しばらく離れていた人に再会すると、思い出話で盛り上がる。

話しているうちに景色は進む。

関ヶ原を越え、琵琶湖を臨み、トンネルを抜けたらそこは日本の首都、京都。ここまで来ると景色に街が増えてきて、関西の都市圏に入ったんだと実感する。


新幹線は早く、あっという間に新大阪に到着した。


「さあ、乗り換えるわよ」


これから乗る電車はエスカレーターを降りた先にあるらしい。

俺は、エスカレーターの"左側"に立ち止まる。

「宗、そこだと邪魔よ」

「え?」

「ここは大阪。エスカレーターでは右側に立ち止まるのよ」

「あそっか!」


俺は慌ててエスカレーターを数段降りて、右側に立ち止まる。


「本当に大阪に来たんだな〜」

「でもすぐ乗り換えるんでしょ?」

「ええ。これから乗るのは四国新幹線いしづちよ」


ホームに到着すると、そこにはオレンジ色の新幹線が停まっていた。


俺達はその新幹線に乗り、4人セットで座れる自由席を確保した。


『本日も四国新幹線をご利用頂き、誠にありがとうございます。この電車はいしづち号、高松経由大分行きです。自由席は……』


四国新幹線のホームは地下にあって景色は見えなかったが、初めての大阪、そしてこれから行くであろう、初めての本州以外の土地にワクワクしていた。


しばらく経つと新幹線が発車した。発車しても数分は地下で景色が見えず、地上に出たと思ったら関空前駅を過ぎた後にまた地下に潜ってしまった。

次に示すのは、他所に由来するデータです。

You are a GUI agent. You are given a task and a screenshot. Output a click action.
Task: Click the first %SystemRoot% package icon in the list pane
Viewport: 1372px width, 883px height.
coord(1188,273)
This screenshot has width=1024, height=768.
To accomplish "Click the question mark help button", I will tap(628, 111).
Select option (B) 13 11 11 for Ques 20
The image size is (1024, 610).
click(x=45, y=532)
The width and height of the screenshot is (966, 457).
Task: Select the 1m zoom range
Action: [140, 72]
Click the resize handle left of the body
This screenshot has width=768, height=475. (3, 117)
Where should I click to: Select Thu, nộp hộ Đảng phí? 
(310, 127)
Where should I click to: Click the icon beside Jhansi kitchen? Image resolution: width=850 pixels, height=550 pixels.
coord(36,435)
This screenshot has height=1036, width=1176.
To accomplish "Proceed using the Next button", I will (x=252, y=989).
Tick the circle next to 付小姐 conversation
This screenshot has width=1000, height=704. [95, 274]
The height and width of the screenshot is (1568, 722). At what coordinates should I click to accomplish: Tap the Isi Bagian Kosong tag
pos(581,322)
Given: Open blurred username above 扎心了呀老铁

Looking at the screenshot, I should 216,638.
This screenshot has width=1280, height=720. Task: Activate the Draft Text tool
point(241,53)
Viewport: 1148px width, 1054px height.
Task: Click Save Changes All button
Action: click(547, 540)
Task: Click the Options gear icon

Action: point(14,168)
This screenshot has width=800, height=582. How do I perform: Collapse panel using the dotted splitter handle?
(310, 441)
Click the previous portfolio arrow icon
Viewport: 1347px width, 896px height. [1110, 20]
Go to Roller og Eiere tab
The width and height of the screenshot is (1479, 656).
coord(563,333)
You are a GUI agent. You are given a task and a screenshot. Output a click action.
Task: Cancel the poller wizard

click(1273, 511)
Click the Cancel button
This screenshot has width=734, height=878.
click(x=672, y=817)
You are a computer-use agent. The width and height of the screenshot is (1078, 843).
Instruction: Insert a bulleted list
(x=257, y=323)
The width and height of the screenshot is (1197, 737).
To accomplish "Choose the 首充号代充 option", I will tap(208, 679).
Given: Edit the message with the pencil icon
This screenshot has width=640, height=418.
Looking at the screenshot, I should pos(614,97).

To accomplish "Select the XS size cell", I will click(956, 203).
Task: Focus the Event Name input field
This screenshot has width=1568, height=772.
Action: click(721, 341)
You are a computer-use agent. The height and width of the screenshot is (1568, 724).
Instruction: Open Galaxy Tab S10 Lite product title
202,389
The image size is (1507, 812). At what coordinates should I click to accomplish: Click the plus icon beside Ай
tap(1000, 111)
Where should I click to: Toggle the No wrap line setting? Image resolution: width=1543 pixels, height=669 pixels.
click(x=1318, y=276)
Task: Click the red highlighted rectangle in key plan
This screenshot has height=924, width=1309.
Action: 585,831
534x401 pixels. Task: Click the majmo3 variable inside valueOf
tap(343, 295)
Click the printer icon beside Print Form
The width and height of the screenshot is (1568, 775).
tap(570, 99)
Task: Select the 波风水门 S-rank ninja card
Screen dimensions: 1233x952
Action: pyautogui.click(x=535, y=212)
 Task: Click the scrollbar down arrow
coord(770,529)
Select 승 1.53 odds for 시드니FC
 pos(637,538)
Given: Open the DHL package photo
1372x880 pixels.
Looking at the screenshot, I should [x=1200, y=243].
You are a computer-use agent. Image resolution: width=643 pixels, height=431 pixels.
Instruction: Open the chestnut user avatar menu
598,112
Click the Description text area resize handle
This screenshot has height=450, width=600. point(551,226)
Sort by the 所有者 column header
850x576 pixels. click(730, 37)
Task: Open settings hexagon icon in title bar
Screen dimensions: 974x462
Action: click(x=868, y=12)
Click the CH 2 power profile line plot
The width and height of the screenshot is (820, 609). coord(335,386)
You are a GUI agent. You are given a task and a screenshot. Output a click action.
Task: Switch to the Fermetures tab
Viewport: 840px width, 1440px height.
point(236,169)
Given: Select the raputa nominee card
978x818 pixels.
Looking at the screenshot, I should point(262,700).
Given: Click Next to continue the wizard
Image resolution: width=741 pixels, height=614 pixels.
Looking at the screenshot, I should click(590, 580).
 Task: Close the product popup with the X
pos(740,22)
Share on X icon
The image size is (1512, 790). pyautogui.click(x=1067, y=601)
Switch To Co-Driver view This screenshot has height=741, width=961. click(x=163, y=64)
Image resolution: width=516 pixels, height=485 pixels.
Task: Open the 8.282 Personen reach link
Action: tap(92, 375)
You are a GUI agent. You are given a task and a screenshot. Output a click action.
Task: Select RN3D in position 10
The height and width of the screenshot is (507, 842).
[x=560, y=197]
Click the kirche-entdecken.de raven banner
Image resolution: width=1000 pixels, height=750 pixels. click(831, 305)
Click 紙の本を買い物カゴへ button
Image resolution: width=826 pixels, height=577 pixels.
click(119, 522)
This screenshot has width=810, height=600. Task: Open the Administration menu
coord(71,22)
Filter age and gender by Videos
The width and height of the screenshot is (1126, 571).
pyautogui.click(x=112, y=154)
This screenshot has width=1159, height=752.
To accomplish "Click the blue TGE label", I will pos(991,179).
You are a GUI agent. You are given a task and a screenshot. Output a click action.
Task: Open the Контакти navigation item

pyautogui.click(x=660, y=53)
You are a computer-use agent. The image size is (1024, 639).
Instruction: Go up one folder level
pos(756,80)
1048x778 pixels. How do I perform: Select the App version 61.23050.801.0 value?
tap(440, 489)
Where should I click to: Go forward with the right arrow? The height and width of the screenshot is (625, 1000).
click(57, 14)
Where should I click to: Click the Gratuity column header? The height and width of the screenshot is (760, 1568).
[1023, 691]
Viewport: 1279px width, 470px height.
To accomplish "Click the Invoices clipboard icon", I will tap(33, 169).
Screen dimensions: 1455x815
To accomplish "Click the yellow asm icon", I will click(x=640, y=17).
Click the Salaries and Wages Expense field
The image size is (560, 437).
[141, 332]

長いトンネルを抜けた後は緑がまぶしかった。スマホの地図で位置情報を見るとここは淡路島。新幹線に乗っていると位置情報がせこせこ動いて面白いことが分かった。


「海だ!」


桐子の声を聞いて、目線をスマホから窓の外に向けると、そこには海が広がっていた。しかもその海は渦を巻いている!


「ここは鳴門海峡。鳴門の渦潮が有名ね。この橋を超えたら四国突入よ」


初めて見る景色が沢山あって、楽しくなってきた。


「さて、観光と思い出話を楽しむだけじゃなくて、本題のユニコーンの角入手の作戦会議をするわよ」

「ユニコーンってどんな生き物なんだ?」

俺が質問すると、円香が答えた。

「ユニコーンの特徴と言ったら、オスのみに立派なツノがある、人の言葉を話す馬といったところかしら。でもユニコーンのオスは『清らかな乙女』以外の人に対しては、敵意をむき出しにして攻撃してくるのよ」

「『清らかな乙女』なら穏やかに話せるんですか?じゃあ私と円香さんで協力して説得すれば……!」

「あのね桐子、私は清らかな乙女ではないの」

「つまり非処女」

「武蔵!公共の場でそういうこと言わないの!はぁ~

あのね、もし桐子がユニコーンを説得しようとしたとしても、初対面の知らない人間にツノをあげたりするユニコーンはいないと思うの。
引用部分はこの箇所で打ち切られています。